ただ、平常心スキルが効いているので、センチメンタルな思考も心を痛めるまでは行かず、ぐるぐるぐちゃぐちゃした陰鬱としたコトをいくら考えていても、綿菓子が水に溶けていくように、手元に残るものは何もなかった。
便器に腰掛けた悪魔――ベルフェゴールとロダンの“考える人”のコラボレーションのような感じで、鼻から長いため息を吐き出していると、マネージャーのつもりなのか、時間を気にしたアラゴグが『休憩時間は終わりだ。これ以上は睡眠時間を削るからそのつもりでいろ』とでも言うように、コリコリと頭を掻いてきた。

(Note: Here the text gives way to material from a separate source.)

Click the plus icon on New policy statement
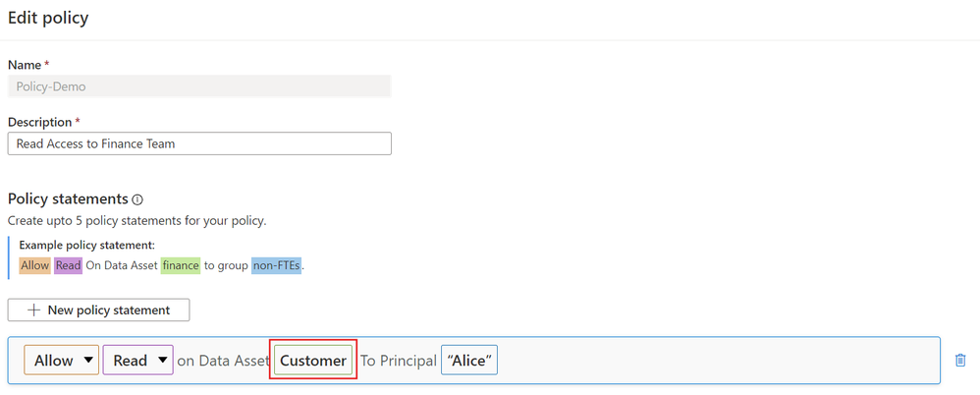980x395 pixels. pyautogui.click(x=33, y=310)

はいはい、分かってますよー、と頭を上げて、……それに気がついた。
なにか、黒い液だまりのようなモノが3メートル先の地面から現れていた。
それはコールタールのように粘り気があるように見え、プクプクと地面から湧き出してきているのか、じわじわと地面に広がりだしていた。
……なんか、どこかで見たような気がするんだよなぁ。
疲れていたので立ち上がる気は起きず、ダダジム達が四方に散らばっていたアラゴグやらサブンズの首やらを集めているのを、目を細めつつ、記憶の糸を辿った。
パビックの追憶のとき見た『ニカワのような液体』か? いや、アレはアラゴグの糸をそのまま地面に吐きだしただけのものだし、黒くはなかった気がする。

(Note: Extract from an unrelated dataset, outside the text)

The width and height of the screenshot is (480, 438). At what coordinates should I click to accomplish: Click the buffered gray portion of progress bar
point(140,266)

ブロブは半透明だし、量もあんなに多くない。そう思っている間にもどんどん湧き出している。
俺の方も嫌な予感がふつふつと湧いてくる。
なら、どこで見たんだっけ? 誰かの“追憶”で見た記憶はあるんだけどな。えーと、えーと。……んー……………………ああ、思い出した。
記憶が目の前の黒い液体と合致したのと同時に、頭の中にアナウンスコール鳴った。
『アイテムボックス内に、生体反応を確認しました。
ほぇ?
操作していないのに俺の目の前にアイテムボックスの亜空間が勝手に開き、水も滴るロドルクがポンと排出されてきた。
「…………」
「…………」
思わず数秒間見つめ合ってしまう。
ロドルクの方もいきなり亜空間に放り込まれて、気がついたら目の前ににっくきトーダがいたってところなんだろう。
ただ、状況がよくわかっていないのか、バーサーカーモードも解けていて、チョビ髭のおっさんがキョトンとした表情で立っていた。
平常心スキルのおかげでか、俺の方が立ち直りが早かったようだ。
死への恐怖はなかったが、さすがに井戸に腰掛けた状態で、目の前に殺したつもりのロドルクが現れてしまうと、もうひっくり返るしかなかった。
そういうわけで、生存確率向上と自ら頭を冷やすべく、俺は後ろ向きに井戸に飛び込むことにした。
井戸に転落するのは、これが初めてじゃない。幸い、今回は水もあるし、アラゴグもいるしで死ぬことはないだろう。
殺したつもりで反省してて、なのに、ちゃんと死んでいなくて呆れている自分がここにいる。
――ああ、人生うまくいかないなぁ。
アイテムボックスには生物は入れられないってイザベラは言っていた。
それ以外なら何でも入れられるし、時間凍結され、食料も水も腐ることはないでしょう、みたいなことを言っていたので、てっきり生き物を入れたら時間凍結のせいで死んでしまうと勘違いをしてしまっていた。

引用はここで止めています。